Hey, how you doin'? Saturday August 6, 2016

The character Joey Tribbiani famously uttered that phrase in 'Friends' to chat up any available lady. I would be delighted to have the delectable Mr LeBlanc utter those words to me, but finding the answer would be a different matter.

When I was very unwell, I would have been reduced to responding with 'Hmmm...' or 'Hneh...' Any noise really, so that I didn't have to vocalise the sheer terror I felt as I battled to remain in control of my emotions. I was also unable to vocalise that I wasn't well, because as soon as I admitted that out aloud to another human being, I would be admitting it to myself, and I really wasn't ready to do that.

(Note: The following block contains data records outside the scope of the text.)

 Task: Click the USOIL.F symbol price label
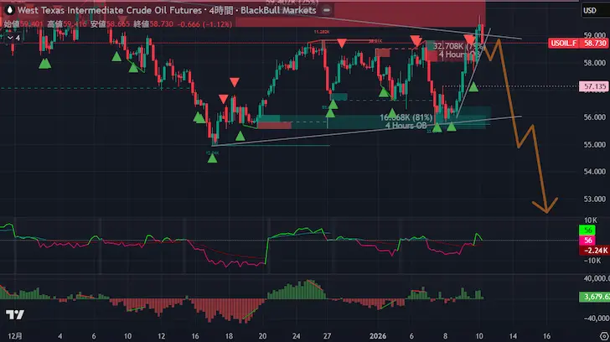point(561,41)
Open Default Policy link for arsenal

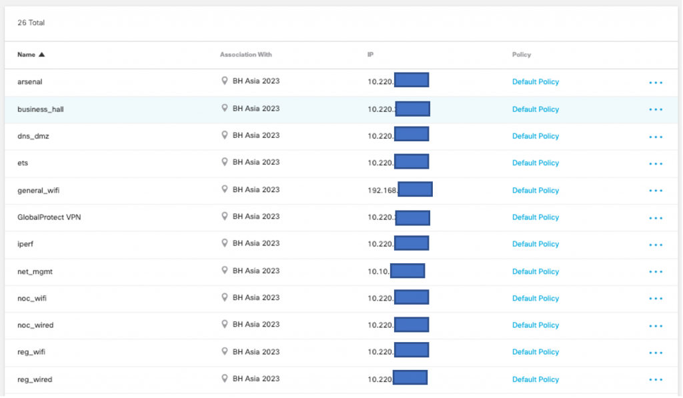tap(535, 82)
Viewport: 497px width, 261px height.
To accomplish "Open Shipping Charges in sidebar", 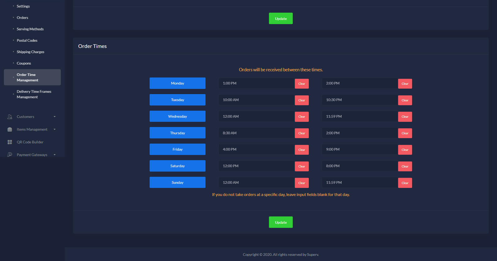I will click(x=30, y=52).
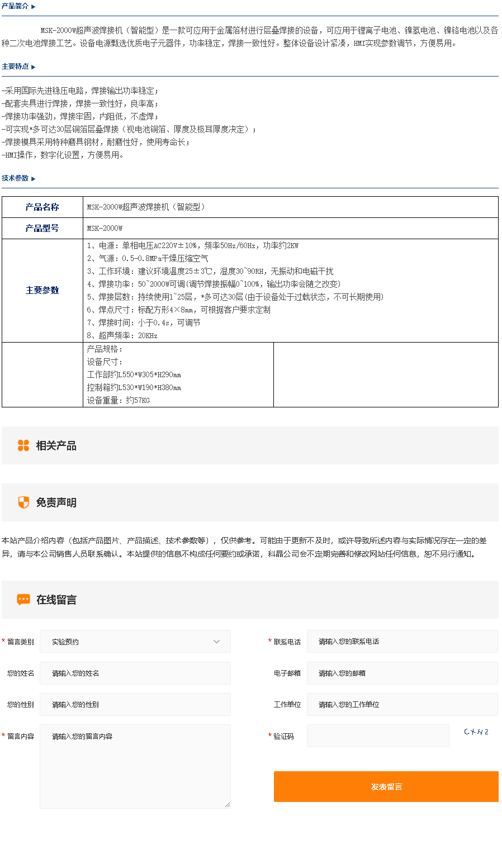Click the 验证码 input box
This screenshot has height=845, width=502.
377,736
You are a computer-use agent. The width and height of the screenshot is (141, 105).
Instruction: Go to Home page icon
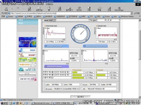coord(49,9)
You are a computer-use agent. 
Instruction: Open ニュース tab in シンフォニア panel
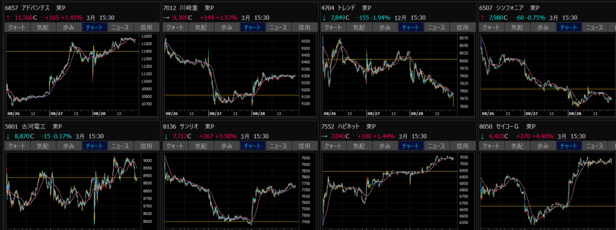[x=594, y=28]
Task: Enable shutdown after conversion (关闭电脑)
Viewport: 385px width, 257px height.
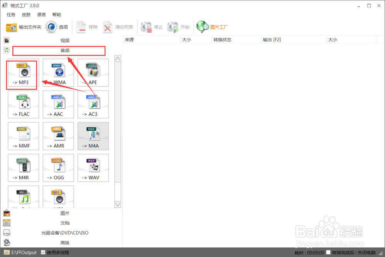Action: pyautogui.click(x=329, y=252)
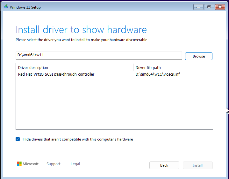Open the Legal link

75,164
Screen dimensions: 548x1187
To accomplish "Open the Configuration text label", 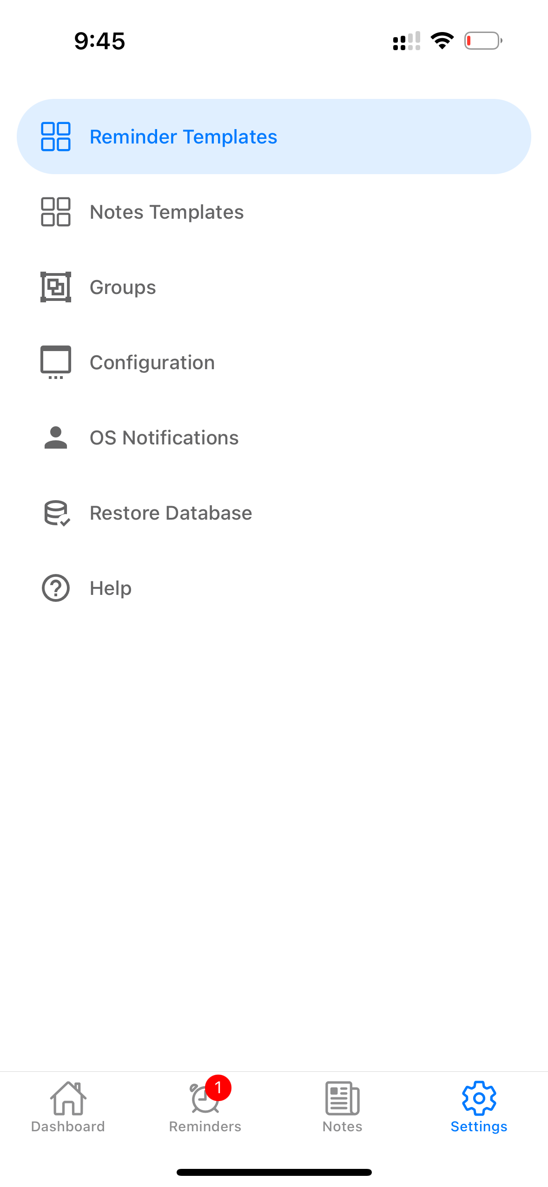I will 152,363.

As I began to accept that I wasn't well, my response would change to 'Up and down', which does nothing to describe the rollercoaster of emotions I was riding. Later it would be 'Better than I was', which was a truer representation of how things were, but open to misinterpretation by people with no interest in my wellbeing.

Finding Moodscope allowed me to put a number to that feeling. I score mainly 65 now, with an overall average of 57, significantly better than the days when 11 was an achievement. If I go above those averages, I know that I am going to crash. Too low and I know that I've already crashed. These scores are a better judge and description of how I am feeling, than I am of myself. I can also use the 20 emotions to describe exactly what is going on. 'Ooohhh, that's a bit hostile'; 'I'm proud of that' etc. and then do something to reduce the negative and increase the positive.

Now, as I find myself in recovery and trying each day to maintain my wellness, my answers to Joey's question would be: 'Taking each day as it comes'; 'On the mend', and my favourite, via Douglas Adams: 'Mostly OK'. Sometimes I am not, sometimes I have a bad day, but that is the thing about recovery, you have to take the good with the bad.

So, if Joey asked you, how would you respond?

Rats
A Moodscope member

Thoughts on the above? Please feel free to post a comment below.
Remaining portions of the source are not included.